There is nothing special about the tangent bundle: for any vector bundle $E \rightarrow X$ with projectivisation $\pi : \mathbb{P}E \rightarrow X$, and tautological bundle $\mathcal{L} \rightarrow \mathbb{P}E$, we have $T\mathbb{P}E \cong (\pi^*E / \mathcal{L}) \otimes \mathcal{L}^*$. In fact the base $X$ is not really involved, so you may as well work with the case where $X$ is a point, and $E$ is just a vector space $V$. Then the result follows from the standard Euler sequence
$$ 0 \rightarrow \mathcal{O}_{\mathbb{P}V} \rightarrow V \otimes \mathcal{O}_{\mathbb{P}V}(1) \rightarrow T\mathbb{P}V \rightarrow 0, $$
where we regard $V$ as a constant sheaf on $\mathbb{P}V$.
Added in response to comment: Explicitly, given a point $l \in \mathbb{P}V$, viewed as a line in $V$, and a vector $v \in T_l \mathbb{P}V$, we can lift $v$ (under the projection $V \setminus \{0\}\rightarrow \mathbb{P}V$) to a vector in $V/l$ at each point of $l \setminus \{0\}$. Moreover, this lift is equivariant under the action of $k^\times$ on $l\setminus \{0\}$, where $k$ is our ground field (e.g. $\mathbb{C}$). In other words, it defines a linear $V/l$-valued function on $l$.
Linear functions on $l$ are precisely elements of $\mathcal{L}^*_l$, and $V/l$ is precisely $(\pi^*V/\mathcal{L})_l$, so $v$ defines an element of $((\pi^*V/\mathcal{L}) \otimes \mathcal{L}^*)_l$.

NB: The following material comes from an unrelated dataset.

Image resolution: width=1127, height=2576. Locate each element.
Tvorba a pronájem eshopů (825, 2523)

Added in response to further comments: Even more explicitly, if $e_0, e_1, \dots, e_n$ is a basis for $V$, with corresponding coordinates $w_0, w_1, \dots, w_n$, then the $w_i$ form homogeneous coordinates on $\mathbb{P}V$. On the affine patch $w_0 \neq 0$, we have local coordinates given by $z_j = w_j/w_0$, for $j=1, \dots, n$. Given a point $l = [1: l_1: \dots: l_n] \in \mathbb{P}V$, the vector
$$ \sum_{j=1}^n v_j \frac{\partial}{\partial z_j} $$
is tangent to the curve $z_j(t) = l_j + tv_j$. This lifts to the curve in $V$ given by $w_0(t)=f(t)$, $w_j(t)=f(t)(l_j+tv_j)$ for $j\geq 1$, where $f$ is any smooth $\mathbb{C}^\times$-valued function. Its tangent at $t=0$, i.e. a lift of $v$ to $V$, is
$$ f'(0) \bigg( e_0 + \sum_{j=1}^n l_je_j \bigg) + \sum_{j=1}^n v_j e_j. $$
The ambiguity coming from $f'(0)$ is exactly what is killed when we quotient by $l$, so the lift to $V/l$ is represented by $\sum v_je_j$.

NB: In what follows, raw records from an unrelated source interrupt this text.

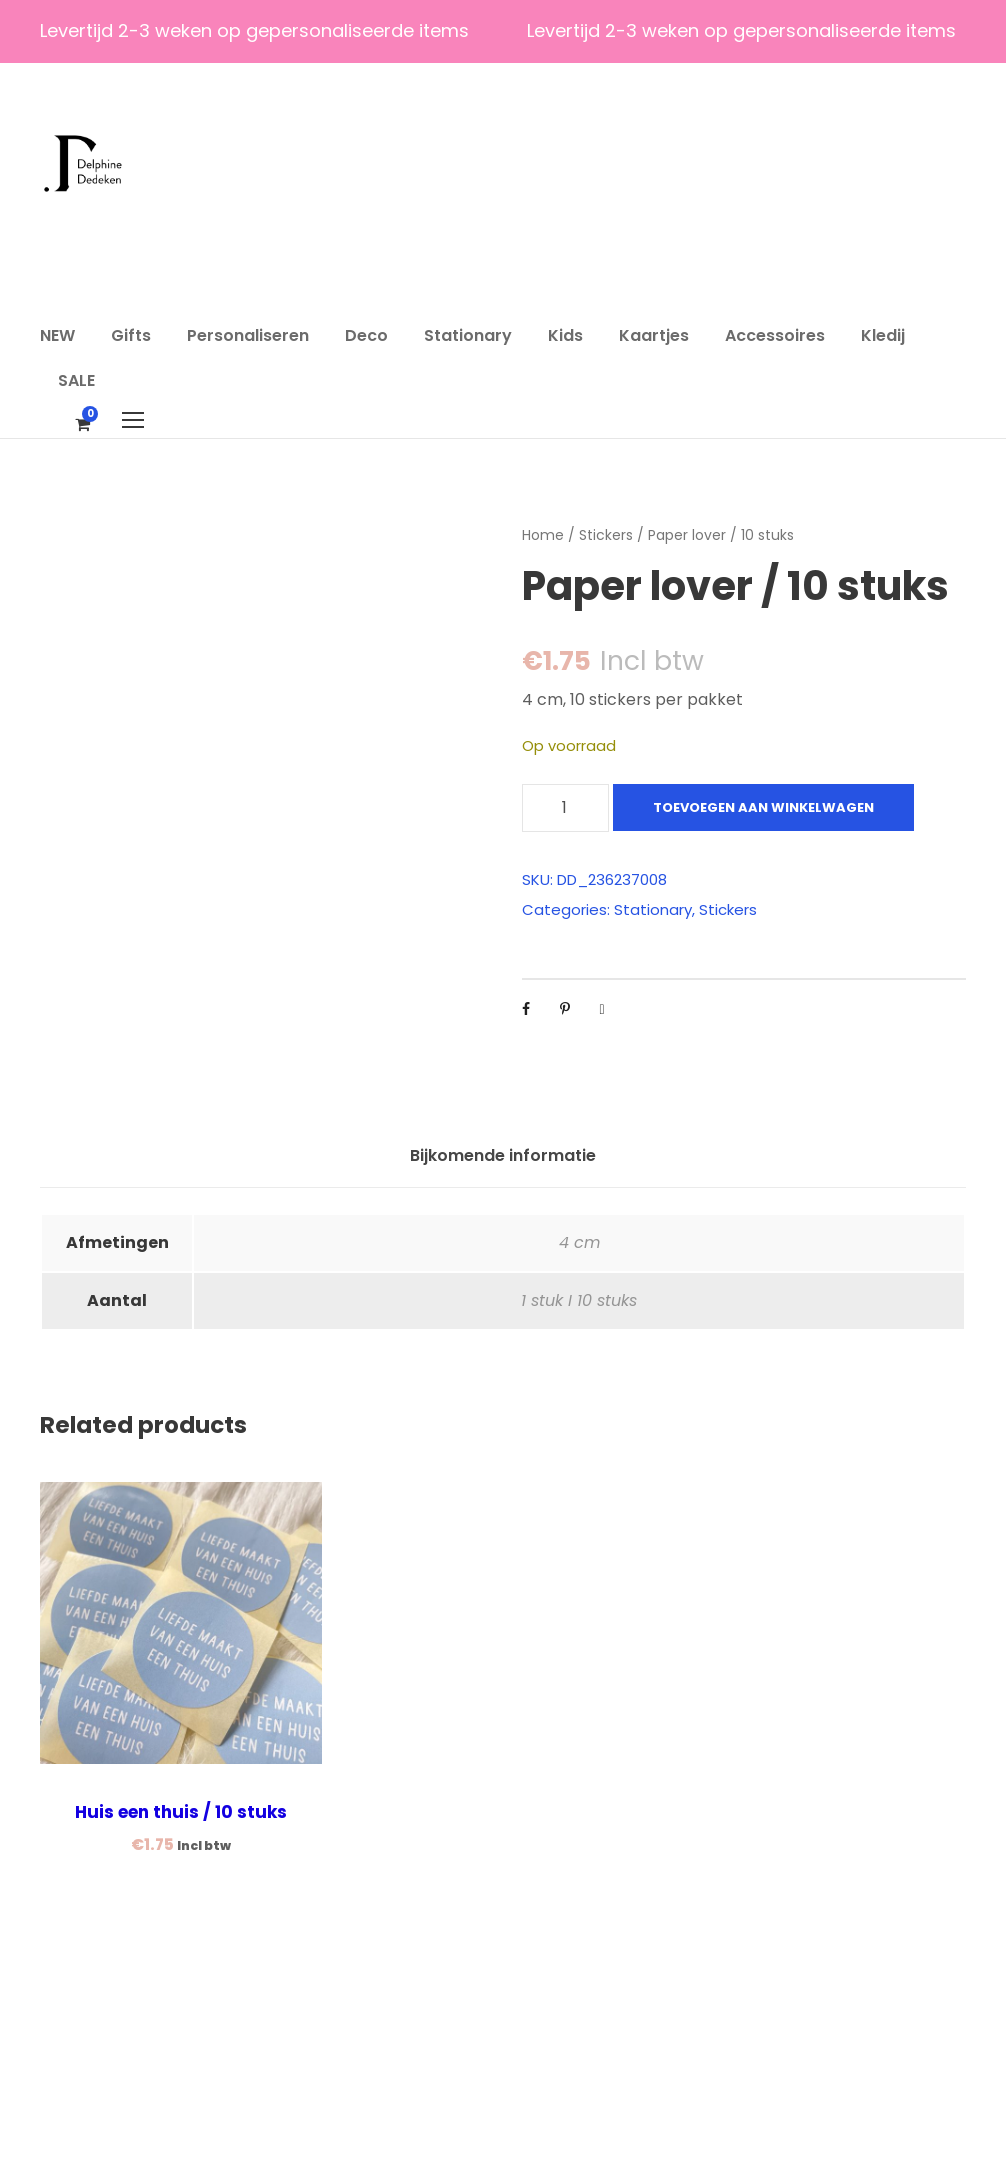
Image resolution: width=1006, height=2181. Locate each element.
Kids (565, 335)
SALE (76, 380)
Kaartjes (654, 335)
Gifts (131, 335)
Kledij (883, 335)
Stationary (468, 335)
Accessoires (775, 335)
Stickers (606, 535)
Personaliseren (248, 335)
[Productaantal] (565, 808)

Explicit computation for $V=\mathbb{C}^2$: Take coordinates $w_0, w_1$ on $\mathbb{C}^2$, and let $U_j = \{w_j \neq 0\} \subset \mathbb{P}^1$. We have
$$(\pi^*V / \mathcal{L})_{[w_0 : w_1]} = \mathbb{C}^2 \Big/ \mathbb{C} \begin{pmatrix} w_0 \\ w_1 \end{pmatrix}.$$
On $U_0$ a complement to $\mathcal{L}$ in $\pi^*V$ is given by $\mathbb{C}e_1$; we can therefore take $[e_1]$ as a trivialising frame for the quotient bundle (where the square brackets denote the image in the quotient). Similarly on $U_1$ a frame is given by $[e_0]$. On $U_0 \cap U_1$ we have for all local holomorphic functions $f$ that
$$f e_1 = \frac{f}{w_1} \begin{pmatrix} w_0 \\ w_1 \end{pmatrix} - \frac{fw_0}{w_1} e_0 $$
so
$$ f[e_1] = -\frac{fw_0}{w_1}[e_0].$$
The transition function $\psi_{10}$ is therefore $-w_0/w_1$, which (up to the minus sign, which we could have eliminated by choosing $[-e_0]$ as our frame on $U_1$) is the transition function for $\mathcal{O}(1)$.